## Stored items
-- Opening Marker --

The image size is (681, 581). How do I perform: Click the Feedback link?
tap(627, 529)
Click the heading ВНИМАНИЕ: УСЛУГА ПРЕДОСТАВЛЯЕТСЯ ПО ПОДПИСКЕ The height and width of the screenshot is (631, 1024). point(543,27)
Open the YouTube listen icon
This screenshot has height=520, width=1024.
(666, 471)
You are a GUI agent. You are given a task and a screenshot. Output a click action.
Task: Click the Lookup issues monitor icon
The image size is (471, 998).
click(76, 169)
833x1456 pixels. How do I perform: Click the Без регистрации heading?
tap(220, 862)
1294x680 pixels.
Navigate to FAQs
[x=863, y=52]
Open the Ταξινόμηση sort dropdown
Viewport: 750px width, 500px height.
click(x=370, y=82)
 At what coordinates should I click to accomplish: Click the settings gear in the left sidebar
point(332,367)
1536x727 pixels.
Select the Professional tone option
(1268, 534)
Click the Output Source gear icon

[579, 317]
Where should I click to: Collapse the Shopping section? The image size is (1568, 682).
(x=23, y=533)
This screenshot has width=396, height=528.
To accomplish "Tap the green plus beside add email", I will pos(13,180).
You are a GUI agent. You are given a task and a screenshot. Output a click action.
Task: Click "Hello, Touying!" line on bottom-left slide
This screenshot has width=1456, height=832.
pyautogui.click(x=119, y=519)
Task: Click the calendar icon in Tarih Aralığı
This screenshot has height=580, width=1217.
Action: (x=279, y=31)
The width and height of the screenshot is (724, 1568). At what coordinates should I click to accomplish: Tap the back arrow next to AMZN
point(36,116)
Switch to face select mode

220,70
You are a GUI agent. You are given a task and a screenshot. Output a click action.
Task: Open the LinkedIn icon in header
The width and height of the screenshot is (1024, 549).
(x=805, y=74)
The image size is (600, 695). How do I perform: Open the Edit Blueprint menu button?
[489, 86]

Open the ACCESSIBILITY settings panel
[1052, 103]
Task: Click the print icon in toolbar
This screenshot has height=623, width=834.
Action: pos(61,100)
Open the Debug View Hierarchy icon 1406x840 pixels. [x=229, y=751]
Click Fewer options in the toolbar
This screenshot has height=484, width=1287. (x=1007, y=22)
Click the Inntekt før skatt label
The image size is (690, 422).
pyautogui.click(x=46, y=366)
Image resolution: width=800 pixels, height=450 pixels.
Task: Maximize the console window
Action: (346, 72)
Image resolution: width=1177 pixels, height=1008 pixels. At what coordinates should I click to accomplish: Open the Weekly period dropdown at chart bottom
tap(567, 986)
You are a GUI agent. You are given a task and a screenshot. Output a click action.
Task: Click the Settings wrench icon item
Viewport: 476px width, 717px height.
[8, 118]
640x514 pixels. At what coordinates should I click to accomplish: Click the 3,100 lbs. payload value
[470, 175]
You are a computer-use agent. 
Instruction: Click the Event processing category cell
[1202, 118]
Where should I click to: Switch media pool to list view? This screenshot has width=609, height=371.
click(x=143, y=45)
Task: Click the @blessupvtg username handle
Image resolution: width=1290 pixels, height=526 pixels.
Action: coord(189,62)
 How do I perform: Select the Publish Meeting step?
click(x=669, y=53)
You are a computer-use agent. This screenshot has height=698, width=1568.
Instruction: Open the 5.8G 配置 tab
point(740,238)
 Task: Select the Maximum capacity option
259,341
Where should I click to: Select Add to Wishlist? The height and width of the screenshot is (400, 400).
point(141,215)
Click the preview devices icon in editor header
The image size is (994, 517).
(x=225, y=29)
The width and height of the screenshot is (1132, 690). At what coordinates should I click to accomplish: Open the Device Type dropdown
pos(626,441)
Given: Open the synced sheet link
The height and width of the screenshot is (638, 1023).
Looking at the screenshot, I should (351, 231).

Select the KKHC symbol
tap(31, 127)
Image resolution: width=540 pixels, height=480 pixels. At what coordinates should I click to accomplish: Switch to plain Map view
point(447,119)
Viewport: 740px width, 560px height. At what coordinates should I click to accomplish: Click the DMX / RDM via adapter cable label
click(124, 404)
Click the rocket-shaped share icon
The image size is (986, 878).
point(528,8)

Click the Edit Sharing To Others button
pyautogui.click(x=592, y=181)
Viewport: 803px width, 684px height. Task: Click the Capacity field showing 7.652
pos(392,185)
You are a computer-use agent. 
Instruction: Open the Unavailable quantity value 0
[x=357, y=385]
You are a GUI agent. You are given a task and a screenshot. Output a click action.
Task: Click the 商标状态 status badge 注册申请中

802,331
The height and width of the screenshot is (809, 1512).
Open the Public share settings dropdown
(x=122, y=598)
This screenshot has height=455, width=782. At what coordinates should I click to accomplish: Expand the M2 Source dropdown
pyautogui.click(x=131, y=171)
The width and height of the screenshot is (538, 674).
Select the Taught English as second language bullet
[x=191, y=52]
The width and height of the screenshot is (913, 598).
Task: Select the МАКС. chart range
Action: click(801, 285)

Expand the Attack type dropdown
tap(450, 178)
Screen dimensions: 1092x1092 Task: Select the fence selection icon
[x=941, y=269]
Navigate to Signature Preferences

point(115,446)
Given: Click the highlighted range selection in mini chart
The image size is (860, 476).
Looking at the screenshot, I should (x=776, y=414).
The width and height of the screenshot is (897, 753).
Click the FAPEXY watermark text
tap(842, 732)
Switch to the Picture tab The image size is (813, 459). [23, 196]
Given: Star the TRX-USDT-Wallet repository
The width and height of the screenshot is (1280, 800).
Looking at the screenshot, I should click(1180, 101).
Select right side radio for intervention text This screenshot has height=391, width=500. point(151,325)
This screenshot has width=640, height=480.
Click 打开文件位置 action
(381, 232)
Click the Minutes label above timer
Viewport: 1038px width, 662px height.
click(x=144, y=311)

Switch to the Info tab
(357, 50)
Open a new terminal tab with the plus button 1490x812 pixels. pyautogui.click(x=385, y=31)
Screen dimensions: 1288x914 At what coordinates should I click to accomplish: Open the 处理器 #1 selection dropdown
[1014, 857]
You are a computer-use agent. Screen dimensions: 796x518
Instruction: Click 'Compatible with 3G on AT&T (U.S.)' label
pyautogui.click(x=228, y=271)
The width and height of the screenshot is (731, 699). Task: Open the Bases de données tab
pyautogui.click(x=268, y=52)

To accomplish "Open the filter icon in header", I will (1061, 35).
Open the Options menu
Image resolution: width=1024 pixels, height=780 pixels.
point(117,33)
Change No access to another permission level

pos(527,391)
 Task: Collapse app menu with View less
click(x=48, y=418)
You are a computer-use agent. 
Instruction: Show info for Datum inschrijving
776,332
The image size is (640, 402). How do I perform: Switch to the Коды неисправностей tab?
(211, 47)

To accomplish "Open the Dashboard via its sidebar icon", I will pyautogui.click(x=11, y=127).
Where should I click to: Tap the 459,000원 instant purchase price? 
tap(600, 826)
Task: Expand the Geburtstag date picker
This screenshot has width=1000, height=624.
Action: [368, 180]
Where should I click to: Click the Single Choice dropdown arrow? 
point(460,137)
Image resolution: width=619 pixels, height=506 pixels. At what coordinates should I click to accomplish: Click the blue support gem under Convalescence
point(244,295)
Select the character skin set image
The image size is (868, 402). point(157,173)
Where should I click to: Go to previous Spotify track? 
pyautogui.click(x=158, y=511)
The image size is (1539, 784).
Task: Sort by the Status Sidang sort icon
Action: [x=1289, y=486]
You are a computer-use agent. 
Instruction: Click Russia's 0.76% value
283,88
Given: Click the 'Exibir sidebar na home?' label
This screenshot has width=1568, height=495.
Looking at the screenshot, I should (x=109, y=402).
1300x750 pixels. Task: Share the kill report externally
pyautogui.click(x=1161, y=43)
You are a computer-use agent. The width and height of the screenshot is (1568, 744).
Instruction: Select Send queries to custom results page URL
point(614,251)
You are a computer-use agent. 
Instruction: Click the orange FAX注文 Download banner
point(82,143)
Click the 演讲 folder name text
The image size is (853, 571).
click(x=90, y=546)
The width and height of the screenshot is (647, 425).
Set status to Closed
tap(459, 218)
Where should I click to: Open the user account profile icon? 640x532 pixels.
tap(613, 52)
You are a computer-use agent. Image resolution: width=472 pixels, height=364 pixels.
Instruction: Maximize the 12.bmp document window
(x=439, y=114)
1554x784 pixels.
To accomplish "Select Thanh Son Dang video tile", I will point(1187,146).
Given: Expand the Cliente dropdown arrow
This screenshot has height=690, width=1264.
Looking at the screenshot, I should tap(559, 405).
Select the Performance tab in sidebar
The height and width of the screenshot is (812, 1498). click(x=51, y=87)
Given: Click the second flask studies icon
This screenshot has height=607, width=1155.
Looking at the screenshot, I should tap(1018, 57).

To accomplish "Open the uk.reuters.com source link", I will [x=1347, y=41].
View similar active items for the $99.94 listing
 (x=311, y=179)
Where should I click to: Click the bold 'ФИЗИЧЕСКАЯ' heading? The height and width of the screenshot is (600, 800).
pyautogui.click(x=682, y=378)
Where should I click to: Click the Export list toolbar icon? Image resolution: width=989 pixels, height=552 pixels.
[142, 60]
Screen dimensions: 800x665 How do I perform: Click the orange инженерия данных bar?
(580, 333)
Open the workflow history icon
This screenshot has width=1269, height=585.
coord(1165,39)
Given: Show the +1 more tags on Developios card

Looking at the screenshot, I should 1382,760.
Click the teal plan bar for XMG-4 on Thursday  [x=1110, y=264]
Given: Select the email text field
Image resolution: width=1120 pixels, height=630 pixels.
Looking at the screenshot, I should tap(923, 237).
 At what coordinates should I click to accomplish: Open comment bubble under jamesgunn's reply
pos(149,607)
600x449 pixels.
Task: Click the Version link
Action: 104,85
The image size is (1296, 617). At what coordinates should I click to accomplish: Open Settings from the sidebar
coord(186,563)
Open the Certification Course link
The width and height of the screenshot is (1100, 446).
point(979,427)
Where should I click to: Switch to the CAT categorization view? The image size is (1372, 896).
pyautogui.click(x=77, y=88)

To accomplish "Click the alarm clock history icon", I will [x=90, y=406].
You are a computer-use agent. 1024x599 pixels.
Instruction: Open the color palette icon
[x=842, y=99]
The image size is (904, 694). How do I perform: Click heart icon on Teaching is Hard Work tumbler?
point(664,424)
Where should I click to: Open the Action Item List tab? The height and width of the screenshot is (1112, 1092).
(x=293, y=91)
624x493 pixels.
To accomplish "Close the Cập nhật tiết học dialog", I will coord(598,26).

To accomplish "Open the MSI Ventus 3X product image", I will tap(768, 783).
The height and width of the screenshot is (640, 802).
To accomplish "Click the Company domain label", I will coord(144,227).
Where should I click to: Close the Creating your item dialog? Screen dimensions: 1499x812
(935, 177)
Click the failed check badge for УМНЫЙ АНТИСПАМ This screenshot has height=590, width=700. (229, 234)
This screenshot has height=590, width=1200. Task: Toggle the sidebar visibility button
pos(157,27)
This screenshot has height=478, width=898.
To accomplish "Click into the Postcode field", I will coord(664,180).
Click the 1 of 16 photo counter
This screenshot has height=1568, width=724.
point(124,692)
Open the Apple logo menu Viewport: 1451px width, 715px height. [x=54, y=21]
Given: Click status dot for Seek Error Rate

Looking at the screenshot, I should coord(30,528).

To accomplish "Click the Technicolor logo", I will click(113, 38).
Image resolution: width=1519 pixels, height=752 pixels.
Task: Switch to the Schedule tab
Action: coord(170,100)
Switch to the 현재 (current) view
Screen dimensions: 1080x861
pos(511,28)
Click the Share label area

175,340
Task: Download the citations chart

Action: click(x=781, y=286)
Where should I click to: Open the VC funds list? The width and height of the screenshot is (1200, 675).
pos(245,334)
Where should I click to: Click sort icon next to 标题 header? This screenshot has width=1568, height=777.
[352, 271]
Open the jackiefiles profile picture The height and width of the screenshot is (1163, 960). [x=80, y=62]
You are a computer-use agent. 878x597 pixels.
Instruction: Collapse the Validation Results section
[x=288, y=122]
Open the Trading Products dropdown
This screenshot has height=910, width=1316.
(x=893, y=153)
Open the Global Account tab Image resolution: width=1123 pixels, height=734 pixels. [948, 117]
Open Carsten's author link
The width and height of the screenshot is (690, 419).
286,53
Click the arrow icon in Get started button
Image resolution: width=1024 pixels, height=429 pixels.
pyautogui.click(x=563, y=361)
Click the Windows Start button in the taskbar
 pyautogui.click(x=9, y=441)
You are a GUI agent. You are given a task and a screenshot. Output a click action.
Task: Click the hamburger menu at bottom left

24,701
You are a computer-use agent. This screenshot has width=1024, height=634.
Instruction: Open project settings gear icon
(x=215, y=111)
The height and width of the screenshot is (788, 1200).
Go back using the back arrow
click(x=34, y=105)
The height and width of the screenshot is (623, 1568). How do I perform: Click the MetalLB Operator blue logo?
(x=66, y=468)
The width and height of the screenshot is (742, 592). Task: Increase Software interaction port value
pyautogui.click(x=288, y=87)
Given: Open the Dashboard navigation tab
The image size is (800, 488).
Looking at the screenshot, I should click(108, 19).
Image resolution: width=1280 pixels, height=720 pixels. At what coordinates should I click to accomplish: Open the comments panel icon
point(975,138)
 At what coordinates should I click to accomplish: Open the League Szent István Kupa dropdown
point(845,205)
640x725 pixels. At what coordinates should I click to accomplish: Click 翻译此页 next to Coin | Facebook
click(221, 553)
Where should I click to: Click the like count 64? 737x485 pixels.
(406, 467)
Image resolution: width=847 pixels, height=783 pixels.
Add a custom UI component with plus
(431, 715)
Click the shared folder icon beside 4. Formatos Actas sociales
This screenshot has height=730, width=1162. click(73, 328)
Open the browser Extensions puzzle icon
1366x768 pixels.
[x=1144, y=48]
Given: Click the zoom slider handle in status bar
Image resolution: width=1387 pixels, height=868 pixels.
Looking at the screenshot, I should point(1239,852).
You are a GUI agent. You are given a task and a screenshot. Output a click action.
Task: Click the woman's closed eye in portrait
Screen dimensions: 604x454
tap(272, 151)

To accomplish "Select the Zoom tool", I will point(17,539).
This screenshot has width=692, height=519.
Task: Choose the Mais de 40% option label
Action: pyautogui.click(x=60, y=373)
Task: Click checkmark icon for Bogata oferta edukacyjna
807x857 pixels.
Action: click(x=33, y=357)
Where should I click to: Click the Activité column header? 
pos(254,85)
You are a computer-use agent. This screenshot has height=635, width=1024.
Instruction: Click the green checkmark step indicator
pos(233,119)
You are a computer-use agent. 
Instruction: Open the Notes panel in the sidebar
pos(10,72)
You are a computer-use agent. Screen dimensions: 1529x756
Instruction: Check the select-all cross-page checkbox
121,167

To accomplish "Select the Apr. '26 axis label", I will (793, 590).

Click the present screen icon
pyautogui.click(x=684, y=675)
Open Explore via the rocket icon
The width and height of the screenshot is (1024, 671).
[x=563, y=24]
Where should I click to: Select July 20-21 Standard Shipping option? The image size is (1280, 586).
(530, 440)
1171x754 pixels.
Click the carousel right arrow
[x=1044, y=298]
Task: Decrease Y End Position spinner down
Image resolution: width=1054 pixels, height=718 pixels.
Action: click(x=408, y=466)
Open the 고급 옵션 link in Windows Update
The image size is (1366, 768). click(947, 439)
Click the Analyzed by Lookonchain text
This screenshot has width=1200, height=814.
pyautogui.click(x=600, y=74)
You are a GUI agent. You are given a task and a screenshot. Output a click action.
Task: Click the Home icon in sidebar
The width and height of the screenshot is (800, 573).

-- Closing Marker --

## YOUR GOAL
Could you find each line in the entries that contains the string "email" and copy it?

## ANSWER TO THIS PROBLEM
To accomplish "Tap the green plus beside add email", I will pos(13,180).
Given: Select the email text field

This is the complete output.